* **WHAT IS EXPECTED**
Translate the following sentence from the speech translation post into French: "If the ASR algorithm makes a mistake, even with the best MT algorithm we would get a wrong output."

* **SOURCE PASSAGE**
====
Efficient Transformer for Direct Speech Translation - Thesis 20/21 (BSc)

by Belén Alastruey

The complete thesis on which this post is based can be found here, and you can also find our paper on arXiv.


The task consisting of translating speech into a written form in another language is popularly known as Speech Translation (ST). It has important applications such as subtitling to another language or translation of non-written languages.

The first ST model consisted of the concatenation of two independent models, forming what nowadays is known as a cascade system (Ney, 1999). The first module, an Automatic Speech Recognition (ASR) model, writes a transcription of the spoken sentence, and the second one, a Machine Translation (MT) model, translates the transcription to another language.

But these models can have a problem. If the ASR algorithm makes a mistake, even with the best MT algorithm we would get a wrong output. For this reason, in the last few years, new models based on end-to-end architectures have emerged. These models are capable of translating from audio to text, without the need to go through the intermediate step of transcription. These models, also known as direct ST systems, have rapidly evolved and, nowadays, they can reach comparable results to cascade models.

Nevertheless, results provided by both cascade and end-to-end architectures are far from optimal, and therefore these research fields are still under development.


The Transformer (Vaswani et al., 2017) is the current state-of-the-art model for text MT. In this model, the attention mechanism evolves from being an enhancement of the algorithm to being its basis. If so far the models used encoder-decoder attention, the Transformer adds a new self-attention mechanism. Self-attention is a mechanism used to determine how much a token is related to the rest of the tokens in the same sentence. This layer allows the model to process the semantics of the input and output sentences. It is placed inside both the encoder and decoder.

But the self-attention layer has quadratic complexity, it requires calculating n^2 attention weights (being n the number of input words), to get one for every possible combination of words in the input sentence.

This is usually not a problem, but it is if the input is a long sequence, for example in the case of documents. To overcome this problem, many efficient Transformer variants have been proposed, with linear complexity instead of quadratic.

In the last few years, the Transformer has surpassed the barriers of text. In Speech-to-Text context, a standard approach is working with previously extracted audio features. Therefore, input sequence lengths of speech tasks are approximately an order of magnitude longer than usual text sequence lengths. Hence, we must face the same problem as when working with long documents.

Usual approach

A usual approach is using strided convolutions, to reduce the sequence length before the Transformer encoder (Di Gangi et al., 2019; Wang et al., 2020a).

But we believe using this model could have an inconvenience: the Transformer does not have access to the full original input (the mel-spectrogram), but only to the extracted features obtained after the convolutional layers.
====
(Data listing)
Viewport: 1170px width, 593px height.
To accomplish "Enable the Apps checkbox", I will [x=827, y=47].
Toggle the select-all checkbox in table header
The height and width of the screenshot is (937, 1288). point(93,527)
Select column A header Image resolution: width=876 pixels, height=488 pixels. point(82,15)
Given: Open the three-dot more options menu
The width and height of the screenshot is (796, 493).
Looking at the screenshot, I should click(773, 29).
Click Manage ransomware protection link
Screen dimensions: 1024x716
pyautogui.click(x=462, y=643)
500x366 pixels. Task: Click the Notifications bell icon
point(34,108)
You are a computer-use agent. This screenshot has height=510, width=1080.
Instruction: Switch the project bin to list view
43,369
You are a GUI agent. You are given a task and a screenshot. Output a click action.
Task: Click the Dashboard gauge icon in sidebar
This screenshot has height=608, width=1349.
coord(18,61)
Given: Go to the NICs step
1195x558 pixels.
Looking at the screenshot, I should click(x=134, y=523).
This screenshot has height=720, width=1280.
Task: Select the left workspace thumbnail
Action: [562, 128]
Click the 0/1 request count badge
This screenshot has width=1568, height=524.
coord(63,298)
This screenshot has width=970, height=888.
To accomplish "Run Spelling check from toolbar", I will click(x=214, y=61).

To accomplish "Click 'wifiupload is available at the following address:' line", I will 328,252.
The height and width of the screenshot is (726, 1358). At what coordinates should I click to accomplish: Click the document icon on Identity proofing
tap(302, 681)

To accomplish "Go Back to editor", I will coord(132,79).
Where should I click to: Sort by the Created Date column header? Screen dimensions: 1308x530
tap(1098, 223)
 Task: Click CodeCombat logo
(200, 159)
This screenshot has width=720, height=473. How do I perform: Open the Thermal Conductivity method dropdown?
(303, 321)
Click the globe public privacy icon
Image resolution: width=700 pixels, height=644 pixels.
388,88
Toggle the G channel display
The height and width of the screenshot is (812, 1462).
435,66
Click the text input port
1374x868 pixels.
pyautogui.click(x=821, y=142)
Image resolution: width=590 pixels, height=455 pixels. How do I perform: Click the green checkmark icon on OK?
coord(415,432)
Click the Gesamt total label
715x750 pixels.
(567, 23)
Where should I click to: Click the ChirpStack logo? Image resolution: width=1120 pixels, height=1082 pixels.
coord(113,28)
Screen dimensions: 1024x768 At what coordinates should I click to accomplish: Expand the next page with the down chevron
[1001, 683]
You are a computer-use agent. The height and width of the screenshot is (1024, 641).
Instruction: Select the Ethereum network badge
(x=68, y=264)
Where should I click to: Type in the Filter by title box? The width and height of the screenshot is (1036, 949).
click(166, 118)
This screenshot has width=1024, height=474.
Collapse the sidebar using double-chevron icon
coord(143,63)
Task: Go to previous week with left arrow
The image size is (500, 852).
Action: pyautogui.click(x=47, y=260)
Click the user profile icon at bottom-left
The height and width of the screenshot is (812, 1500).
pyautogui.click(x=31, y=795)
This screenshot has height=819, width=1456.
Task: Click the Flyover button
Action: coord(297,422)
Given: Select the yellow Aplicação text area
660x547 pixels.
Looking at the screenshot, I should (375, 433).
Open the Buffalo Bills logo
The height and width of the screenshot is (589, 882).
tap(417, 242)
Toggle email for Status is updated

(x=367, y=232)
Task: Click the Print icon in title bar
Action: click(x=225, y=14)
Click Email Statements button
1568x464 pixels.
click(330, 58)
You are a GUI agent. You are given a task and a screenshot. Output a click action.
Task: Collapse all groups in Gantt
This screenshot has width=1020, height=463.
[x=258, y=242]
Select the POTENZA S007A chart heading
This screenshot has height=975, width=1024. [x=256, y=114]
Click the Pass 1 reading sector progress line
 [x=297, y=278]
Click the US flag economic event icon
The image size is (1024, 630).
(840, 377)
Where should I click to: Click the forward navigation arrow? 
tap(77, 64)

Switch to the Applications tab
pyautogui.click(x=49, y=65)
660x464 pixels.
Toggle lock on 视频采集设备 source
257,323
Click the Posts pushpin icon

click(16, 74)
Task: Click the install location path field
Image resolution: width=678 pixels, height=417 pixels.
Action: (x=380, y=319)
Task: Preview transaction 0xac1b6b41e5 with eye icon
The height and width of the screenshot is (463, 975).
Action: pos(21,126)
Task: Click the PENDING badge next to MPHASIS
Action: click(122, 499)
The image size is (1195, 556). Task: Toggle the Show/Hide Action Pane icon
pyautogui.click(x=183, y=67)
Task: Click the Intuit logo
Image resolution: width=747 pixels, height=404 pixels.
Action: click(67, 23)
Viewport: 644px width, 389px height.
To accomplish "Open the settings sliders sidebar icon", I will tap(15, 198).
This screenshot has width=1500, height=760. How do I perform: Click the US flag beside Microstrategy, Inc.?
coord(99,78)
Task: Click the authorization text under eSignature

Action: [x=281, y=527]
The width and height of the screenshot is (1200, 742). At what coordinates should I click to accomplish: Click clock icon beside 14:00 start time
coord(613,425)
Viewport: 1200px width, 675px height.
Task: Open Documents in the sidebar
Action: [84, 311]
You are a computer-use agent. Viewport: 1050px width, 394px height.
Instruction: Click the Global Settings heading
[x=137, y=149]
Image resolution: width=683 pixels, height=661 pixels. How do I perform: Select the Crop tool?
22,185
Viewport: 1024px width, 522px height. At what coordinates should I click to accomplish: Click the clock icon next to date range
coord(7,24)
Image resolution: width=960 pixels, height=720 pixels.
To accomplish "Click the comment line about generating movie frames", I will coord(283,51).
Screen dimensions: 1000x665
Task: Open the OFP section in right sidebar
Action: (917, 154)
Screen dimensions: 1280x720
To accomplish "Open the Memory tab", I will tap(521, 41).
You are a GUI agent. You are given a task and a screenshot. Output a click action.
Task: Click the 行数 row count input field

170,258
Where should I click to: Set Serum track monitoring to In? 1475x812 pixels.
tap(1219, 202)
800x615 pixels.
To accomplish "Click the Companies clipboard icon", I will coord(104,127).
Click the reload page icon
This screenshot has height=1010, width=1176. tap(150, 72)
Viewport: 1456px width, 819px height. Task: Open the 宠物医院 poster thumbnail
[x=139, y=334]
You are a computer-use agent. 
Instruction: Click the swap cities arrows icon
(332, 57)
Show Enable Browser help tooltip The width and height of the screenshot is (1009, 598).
====
* **RESULT FOR THIS TASK**
Si l'algorithme ASR commet une erreur, même avec le meilleur algorithme MT, nous obtiendrions une sortie erronée.